Behördlicher Datenschutz ist ohne ständige Kontrolle nicht gewährleistet

Künstliche Realitäten im Computer des Staatsanwalts

28.06.1991

KIEL (gs) - Zum Teil harsche Kritik übte der schlegwig-holsteinische Datenschutzbeauftragte am Umgang der Landesbehörden mit personenbezogenen Daten. Weil häufig Verbesserungen, trotz gutem Willen der Verantwortlichen, an den hohen Kosten scheiterten, sollten Datenschutzaspekte künfitig schon bei der Planung der Systeme berücksichtigt werden.

Gegen Versuche, den Datenschutz für fehlende Erfolge bei der Terrorismusfahndung verantwortlich zu machen, hat sich der schleswig-holsteinische Landesbeauftragete für den Datenschutz, Ernst Eugen Becker, bei der Vorlage seines 13. Tätigkeitsberichts gewandt. Wer so argumentiere, verkenne die Sach- und Rechtslage oder betreibe bewußt Ablenkungsmanöver. Gerade im Bereich der Terrorbekämpfung seien im letzten Jahrzehnt die Möglichkeiten der Verfolgungsbehörden rigoros ausgebaut worden. Für weitere Einschränkungen des Datenschutzes gelte, daß der Gesetzgeber auch bei der Terrorbekämpfung die von der Verfassung gesetzten Grenzen respektieren müsse.

In diesem Zusammenhang äußerte Becker erneut Bedenken gegen den vom Bundesrat eingebrachten Gesetzentwurf zur Bekämpfung der organisierten Kriminalität. Nach wie vor seien hier die Befugnisse der Polizei zu undeutlich formuliert und die Gefahren für die Rechte Unverdächtiger unvertretbar groß.

Bei seinen Kontrollen war Becker auf "zum Teil erhebliche Mängel" gestoßen. Sein hartes Gesamturteil: Es habe sich erneut gezeigt, "daß der Datenschutz in Schleswig-Holstein ohne Prüfungen ,vor Ort' nicht gewährleistet" sei.

Als eines der gravierendsten Beispiele nannte er die computergestützte "Geschäftsstellenautomation der Staatsanwaltschaften" (GAST). Für dieses "Aktennachweissystem", das 1983 die manuell geführten Namenskarteien ersetzte, gebe es bis heute keine Rechtsgrundlage. Schlimmer aber sei, daß die gespeicherten Informationen oft nicht den Tatsachen entsprächen. So seien mehrere Ärzte gegen die eine psychisch kranke Patientin Mordanklagen erhoben habe, bis heute und ohne selbst davon zu wissen in GAST unter "Mörder" gespeichert. Die Staatsanwaltschaft hatte damals die entsprechenden Verfahren umgehend und ohne Ermittlungen eingestellt. Doch ein Freispruch oder eine Verfahrenseinstellung wegen fehlenden. Tatverdachts hätten keine Auswirkungen auf die Speicherfristen: Auch zu Unrecht Beschuldigte werden jahrelang in den Datensilos der Staatsanwaltschaft festgehalten.

§ ÜBUNGSZIEL
Schreiben Sie aus dem Artikel über den Datenschutz in Schleswig-Holstein den Abschnitt von „KIEL (gs) - Zum“ bis einschließlich „Systeme berücksichtigt werden.“ wortgetreu ab. Das Material wird für die Bearbeitung nicht benötigt.

§ ERFASSTE DATEN
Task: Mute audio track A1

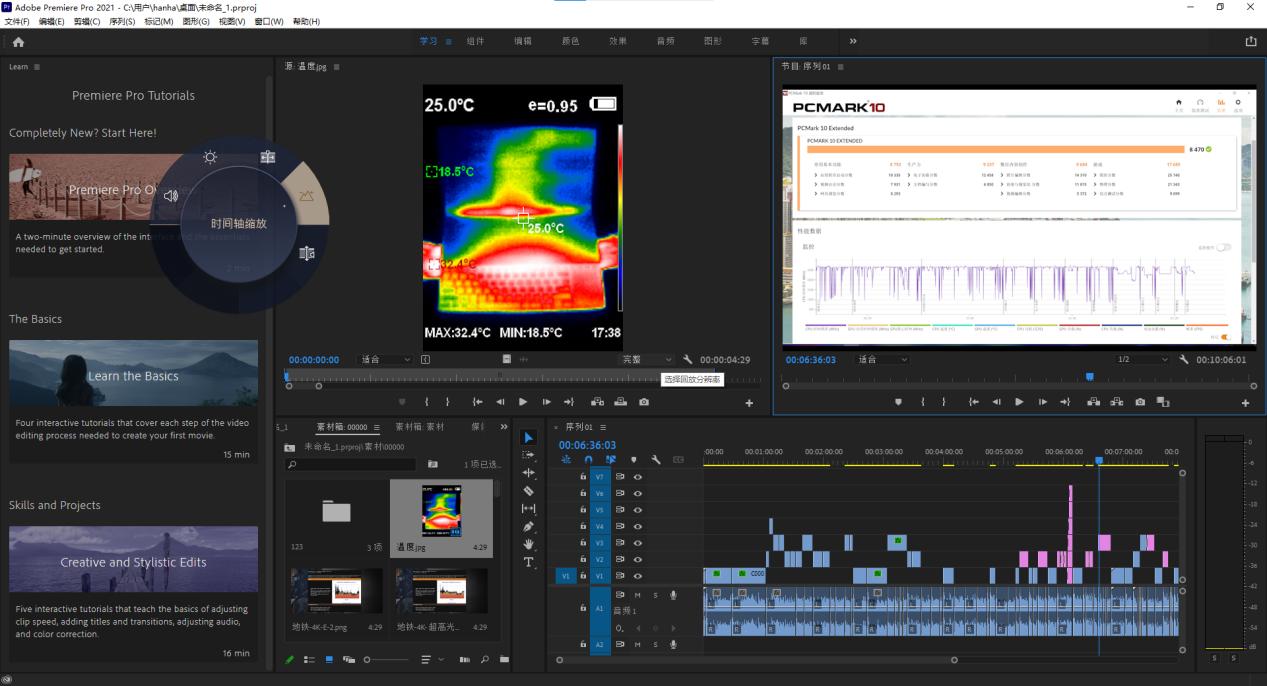Action: pos(637,595)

§ LÖSUNG
KIEL (gs) - Zum Teil harsche Kritik übte der schlegwig-holsteinische Datenschutzbeauftragte am Umgang der Landesbehörden mit personenbezogenen Daten. Weil häufig Verbesserungen, trotz gutem Willen der Verantwortlichen, an den hohen Kosten scheiterten, sollten Datenschutzaspekte künfitig schon bei der Planung der Systeme berücksichtigt werden.